Net Applications has been tracking the presence of the iPad online since the device was released on April 3. On its launch day, the iPad took an estimated 0.01 percent of all Web browser traffic, and continued to climb to its peak of 0.04 percent on April 10 and 11.
As noted by Gregg Keizer of Computerworld, the iPad's share is nearly as great as usage of BlackBerry or Google Android on the Web. In the month of March, Net Applications found that BlackBerry had an average 0.04 percent share, while Android, split between versions 1.5 and 1.6, had the exact same figure. While the iPad achieved 0.04 percent for a couple of days, it has not yet sustained those numbers.
The statistics also show that iPhone and iPod touch devices are responsible for 0.6 percent of total Web browsing, an online presence about 20 times larger than the iPad managed to achieve in its first week.
Apple this week revealed that it sold more than 500,000 iPads in the device's first week of availability. While the overall market presence of Android and BlackBerry phones dwarfs the number of iPads in the wild, the new statistics suggest that early adopters of the iPad have been far more likely to browse the Web on their new device than owners of BlackBerries or Android handsets.
Also coming in with a 0.04 percent share, like the iPad, BlackBerry and Android, was Windows ME, Microsoft's much maligned operating system released in the year 2000. For comparison, Windows XP is a whopping 64.46 percent of all Web browsing. Mac OS X 10.6 Snow Leopard is represented by 2.13 percent of all computers on the Web, while its predecessor, Mac OS X 10.5 Leopard, takes up a slightly larger 2.26 percent.
Net Applications also found that Google is the dominant search engine on Apple's iPad, responsible for 97.43 percent of all searches conducted from the device. The iPad operating system, iPhone OS 3.2, has Google as the default search engine in its Mobile Safari Web browser. Users can go into the system settings and change the default to Yahoo, which carries 1.98 percent of iPad searches.

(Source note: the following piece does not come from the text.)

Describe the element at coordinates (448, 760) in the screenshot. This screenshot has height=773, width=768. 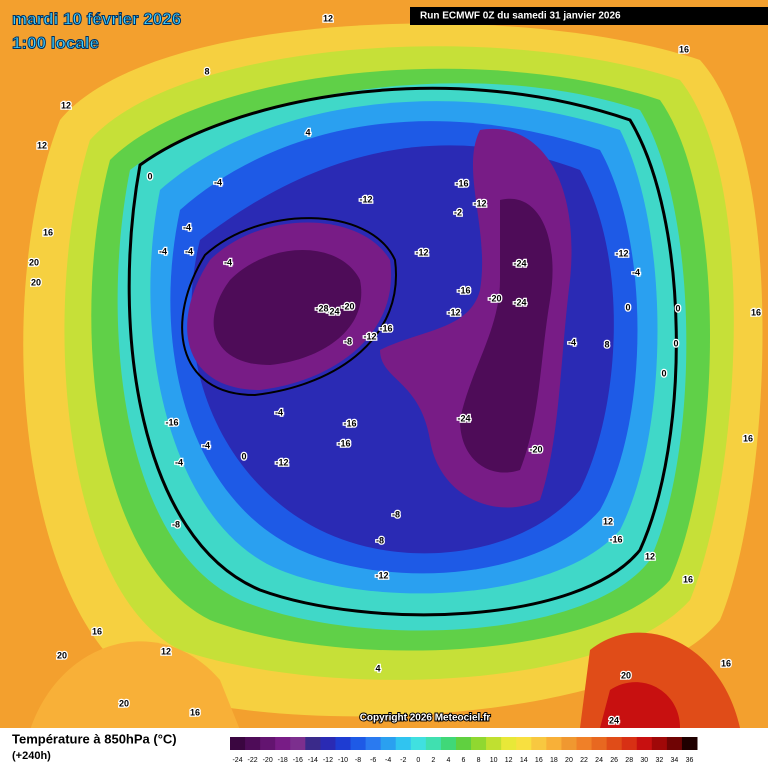
I see `colorbar-label: 4` at that location.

Microsoft's Bing, which has been rumored for months to potentially become the default search engine of the iPhone, was third with 0.27 percent of all iPad searches. Ask took fourth with 0.13 percent, and AOL fifth with 0.8 percent.
Early this year, the Web analysis firm found that the iPhone OS on the iPhone and iPod touch continued to grow, then taking 0.43 percent of all Web traffic. The data found that although the iPhone and iPod touch represented just 17 percent of global handsets, the two devices are responsible for 65 percent of all handheld Web browsing. Apple's ecosystem also controls half of all mobile application usage, AdMob has found.